Copy out all the records, word for word.

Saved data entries
------------------------
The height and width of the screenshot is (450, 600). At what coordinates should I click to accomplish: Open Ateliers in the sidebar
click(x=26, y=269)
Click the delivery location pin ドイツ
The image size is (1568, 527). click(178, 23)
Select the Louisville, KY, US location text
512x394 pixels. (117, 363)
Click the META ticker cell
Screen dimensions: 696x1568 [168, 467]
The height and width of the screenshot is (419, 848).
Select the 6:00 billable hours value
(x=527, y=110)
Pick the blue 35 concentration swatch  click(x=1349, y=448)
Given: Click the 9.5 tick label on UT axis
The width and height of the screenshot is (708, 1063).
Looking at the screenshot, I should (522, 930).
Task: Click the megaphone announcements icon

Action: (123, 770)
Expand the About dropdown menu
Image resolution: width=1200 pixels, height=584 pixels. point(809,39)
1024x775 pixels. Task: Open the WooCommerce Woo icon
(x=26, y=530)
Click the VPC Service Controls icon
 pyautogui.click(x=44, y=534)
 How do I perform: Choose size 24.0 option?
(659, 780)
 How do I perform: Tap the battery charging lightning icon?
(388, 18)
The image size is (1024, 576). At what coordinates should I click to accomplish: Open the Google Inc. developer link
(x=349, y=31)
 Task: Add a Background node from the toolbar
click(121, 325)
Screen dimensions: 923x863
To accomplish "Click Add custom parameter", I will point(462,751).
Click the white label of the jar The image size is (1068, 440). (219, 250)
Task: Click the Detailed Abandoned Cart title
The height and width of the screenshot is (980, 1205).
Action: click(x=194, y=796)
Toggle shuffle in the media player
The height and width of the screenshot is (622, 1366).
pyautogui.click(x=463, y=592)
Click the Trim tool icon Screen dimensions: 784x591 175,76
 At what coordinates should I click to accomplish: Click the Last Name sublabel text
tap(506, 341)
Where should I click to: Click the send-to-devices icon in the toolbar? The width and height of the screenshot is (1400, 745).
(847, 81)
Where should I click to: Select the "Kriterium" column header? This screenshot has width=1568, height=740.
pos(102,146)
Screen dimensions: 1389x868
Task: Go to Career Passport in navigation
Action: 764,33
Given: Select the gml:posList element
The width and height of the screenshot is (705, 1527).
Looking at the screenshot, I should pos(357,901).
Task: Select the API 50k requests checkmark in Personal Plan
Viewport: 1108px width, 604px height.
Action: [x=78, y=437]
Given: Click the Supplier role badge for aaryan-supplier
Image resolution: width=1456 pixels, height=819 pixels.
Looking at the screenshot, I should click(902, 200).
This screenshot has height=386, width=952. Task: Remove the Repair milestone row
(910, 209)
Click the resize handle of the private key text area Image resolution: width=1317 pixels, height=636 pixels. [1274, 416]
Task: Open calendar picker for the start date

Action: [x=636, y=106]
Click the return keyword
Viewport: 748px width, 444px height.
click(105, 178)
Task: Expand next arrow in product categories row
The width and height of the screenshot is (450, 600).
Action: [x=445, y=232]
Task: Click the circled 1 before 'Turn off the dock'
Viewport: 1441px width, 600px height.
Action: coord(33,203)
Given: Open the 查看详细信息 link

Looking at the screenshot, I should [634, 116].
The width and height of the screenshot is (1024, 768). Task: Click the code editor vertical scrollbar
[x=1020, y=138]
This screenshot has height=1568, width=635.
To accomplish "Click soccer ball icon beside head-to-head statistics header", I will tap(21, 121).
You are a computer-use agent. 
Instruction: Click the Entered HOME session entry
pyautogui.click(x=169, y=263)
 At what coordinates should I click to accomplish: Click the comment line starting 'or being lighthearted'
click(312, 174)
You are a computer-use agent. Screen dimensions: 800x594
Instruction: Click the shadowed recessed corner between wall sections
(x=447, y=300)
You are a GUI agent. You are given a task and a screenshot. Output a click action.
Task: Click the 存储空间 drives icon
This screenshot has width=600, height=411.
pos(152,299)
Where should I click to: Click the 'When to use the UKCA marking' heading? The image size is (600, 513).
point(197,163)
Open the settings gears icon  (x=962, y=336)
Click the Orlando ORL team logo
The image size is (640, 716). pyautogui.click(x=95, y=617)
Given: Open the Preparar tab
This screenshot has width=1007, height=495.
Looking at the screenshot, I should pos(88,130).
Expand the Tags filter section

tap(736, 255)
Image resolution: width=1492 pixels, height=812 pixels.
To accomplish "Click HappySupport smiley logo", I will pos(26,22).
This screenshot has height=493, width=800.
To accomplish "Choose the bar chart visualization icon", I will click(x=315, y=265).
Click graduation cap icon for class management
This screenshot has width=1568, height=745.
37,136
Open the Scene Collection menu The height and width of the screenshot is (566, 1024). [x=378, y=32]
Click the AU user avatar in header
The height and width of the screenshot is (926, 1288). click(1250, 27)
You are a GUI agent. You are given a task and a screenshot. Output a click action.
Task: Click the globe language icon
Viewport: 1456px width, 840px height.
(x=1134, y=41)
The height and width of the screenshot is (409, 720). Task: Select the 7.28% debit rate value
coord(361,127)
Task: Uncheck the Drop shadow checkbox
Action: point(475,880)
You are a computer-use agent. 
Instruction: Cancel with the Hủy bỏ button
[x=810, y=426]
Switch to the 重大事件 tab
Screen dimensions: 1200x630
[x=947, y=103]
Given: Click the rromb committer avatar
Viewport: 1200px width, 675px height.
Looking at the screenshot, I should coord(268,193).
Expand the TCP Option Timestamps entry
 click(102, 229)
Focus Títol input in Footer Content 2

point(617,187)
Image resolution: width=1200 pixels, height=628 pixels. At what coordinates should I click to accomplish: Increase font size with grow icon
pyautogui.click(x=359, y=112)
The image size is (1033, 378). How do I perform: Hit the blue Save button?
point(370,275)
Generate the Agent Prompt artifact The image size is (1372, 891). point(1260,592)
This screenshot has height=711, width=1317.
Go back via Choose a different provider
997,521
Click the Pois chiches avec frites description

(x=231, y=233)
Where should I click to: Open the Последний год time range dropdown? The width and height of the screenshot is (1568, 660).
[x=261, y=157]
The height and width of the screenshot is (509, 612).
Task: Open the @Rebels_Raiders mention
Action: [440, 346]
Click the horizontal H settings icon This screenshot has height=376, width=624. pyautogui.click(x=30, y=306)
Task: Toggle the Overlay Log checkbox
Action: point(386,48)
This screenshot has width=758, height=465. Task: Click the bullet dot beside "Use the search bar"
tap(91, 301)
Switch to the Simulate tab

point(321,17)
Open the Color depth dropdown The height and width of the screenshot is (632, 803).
------------------------
> **Result**:
The height and width of the screenshot is (450, 600). At what coordinates should I click to accomplish: Open Ateliers in the sidebar
click(x=26, y=269)
Click the delivery location pin ドイツ
The image size is (1568, 527). click(178, 23)
Select the Louisville, KY, US location text
512x394 pixels. (117, 363)
Click the META ticker cell
Screen dimensions: 696x1568 [168, 467]
The height and width of the screenshot is (419, 848).
Select the 6:00 billable hours value
(x=527, y=110)
Pick the blue 35 concentration swatch  click(x=1349, y=448)
Given: Click the 9.5 tick label on UT axis
The width and height of the screenshot is (708, 1063).
Looking at the screenshot, I should (522, 930).
Task: Click the megaphone announcements icon

Action: (123, 770)
Expand the About dropdown menu
Image resolution: width=1200 pixels, height=584 pixels. point(809,39)
1024x775 pixels. Task: Open the WooCommerce Woo icon
(x=26, y=530)
Click the VPC Service Controls icon
 pyautogui.click(x=44, y=534)
 How do I perform: Choose size 24.0 option?
(659, 780)
 How do I perform: Tap the battery charging lightning icon?
(388, 18)
The image size is (1024, 576). At what coordinates should I click to accomplish: Open the Google Inc. developer link
(x=349, y=31)
 Task: Add a Background node from the toolbar
click(121, 325)
Screen dimensions: 923x863
To accomplish "Click Add custom parameter", I will point(462,751).
Click the white label of the jar The image size is (1068, 440). (219, 250)
Task: Click the Detailed Abandoned Cart title
The height and width of the screenshot is (980, 1205).
Action: click(x=194, y=796)
Toggle shuffle in the media player
The height and width of the screenshot is (622, 1366).
pyautogui.click(x=463, y=592)
Click the Trim tool icon Screen dimensions: 784x591 175,76
 At what coordinates should I click to accomplish: Click the Last Name sublabel text
tap(506, 341)
Where should I click to: Click the send-to-devices icon in the toolbar? The width and height of the screenshot is (1400, 745).
(847, 81)
Where should I click to: Select the "Kriterium" column header? This screenshot has width=1568, height=740.
pos(102,146)
Screen dimensions: 1389x868
Task: Go to Career Passport in navigation
Action: 764,33
Given: Select the gml:posList element
The width and height of the screenshot is (705, 1527).
Looking at the screenshot, I should pos(357,901).
Task: Select the API 50k requests checkmark in Personal Plan
Viewport: 1108px width, 604px height.
Action: [x=78, y=437]
Given: Click the Supplier role badge for aaryan-supplier
Image resolution: width=1456 pixels, height=819 pixels.
Looking at the screenshot, I should click(902, 200).
This screenshot has height=386, width=952. Task: Remove the Repair milestone row
(910, 209)
Click the resize handle of the private key text area Image resolution: width=1317 pixels, height=636 pixels. [1274, 416]
Task: Open calendar picker for the start date

Action: [x=636, y=106]
Click the return keyword
Viewport: 748px width, 444px height.
click(105, 178)
Task: Expand next arrow in product categories row
The width and height of the screenshot is (450, 600).
Action: [x=445, y=232]
Task: Click the circled 1 before 'Turn off the dock'
Viewport: 1441px width, 600px height.
Action: coord(33,203)
Given: Open the 查看详细信息 link

Looking at the screenshot, I should [634, 116].
The width and height of the screenshot is (1024, 768). Task: Click the code editor vertical scrollbar
[x=1020, y=138]
This screenshot has height=1568, width=635.
To accomplish "Click soccer ball icon beside head-to-head statistics header", I will tap(21, 121).
You are a computer-use agent. 
Instruction: Click the Entered HOME session entry
pyautogui.click(x=169, y=263)
 At what coordinates should I click to accomplish: Click the comment line starting 'or being lighthearted'
click(312, 174)
You are a computer-use agent. Screen dimensions: 800x594
Instruction: Click the shadowed recessed corner between wall sections
(x=447, y=300)
You are a GUI agent. You are given a task and a screenshot. Output a click action.
Task: Click the 存储空间 drives icon
This screenshot has width=600, height=411.
pos(152,299)
Where should I click to: Click the 'When to use the UKCA marking' heading? The image size is (600, 513).
point(197,163)
Open the settings gears icon  (x=962, y=336)
Click the Orlando ORL team logo
The image size is (640, 716). pyautogui.click(x=95, y=617)
Given: Open the Preparar tab
This screenshot has width=1007, height=495.
Looking at the screenshot, I should pos(88,130).
Expand the Tags filter section

tap(736, 255)
Image resolution: width=1492 pixels, height=812 pixels.
To accomplish "Click HappySupport smiley logo", I will pos(26,22).
This screenshot has height=493, width=800.
To accomplish "Choose the bar chart visualization icon", I will click(x=315, y=265).
Click graduation cap icon for class management
This screenshot has width=1568, height=745.
37,136
Open the Scene Collection menu The height and width of the screenshot is (566, 1024). [x=378, y=32]
Click the AU user avatar in header
The height and width of the screenshot is (926, 1288). click(1250, 27)
You are a GUI agent. You are given a task and a screenshot. Output a click action.
Task: Click the globe language icon
Viewport: 1456px width, 840px height.
(x=1134, y=41)
The height and width of the screenshot is (409, 720). Task: Select the 7.28% debit rate value
coord(361,127)
Task: Uncheck the Drop shadow checkbox
Action: point(475,880)
You are a computer-use agent. 
Instruction: Cancel with the Hủy bỏ button
[x=810, y=426]
Switch to the 重大事件 tab
Screen dimensions: 1200x630
[x=947, y=103]
Given: Click the rromb committer avatar
Viewport: 1200px width, 675px height.
Looking at the screenshot, I should coord(268,193).
Expand the TCP Option Timestamps entry
 click(102, 229)
Focus Títol input in Footer Content 2

point(617,187)
Image resolution: width=1200 pixels, height=628 pixels. At what coordinates should I click to accomplish: Increase font size with grow icon
pyautogui.click(x=359, y=112)
The image size is (1033, 378). How do I perform: Hit the blue Save button?
point(370,275)
Generate the Agent Prompt artifact The image size is (1372, 891). point(1260,592)
This screenshot has height=711, width=1317.
Go back via Choose a different provider
997,521
Click the Pois chiches avec frites description

(x=231, y=233)
Where should I click to: Open the Последний год time range dropdown? The width and height of the screenshot is (1568, 660).
[x=261, y=157]
The height and width of the screenshot is (509, 612).
Task: Open the @Rebels_Raiders mention
Action: [440, 346]
Click the horizontal H settings icon This screenshot has height=376, width=624. pyautogui.click(x=30, y=306)
Task: Toggle the Overlay Log checkbox
Action: point(386,48)
This screenshot has width=758, height=465. Task: Click the bullet dot beside "Use the search bar"
tap(91, 301)
Switch to the Simulate tab

point(321,17)
Open the Color depth dropdown The height and width of the screenshot is (632, 803).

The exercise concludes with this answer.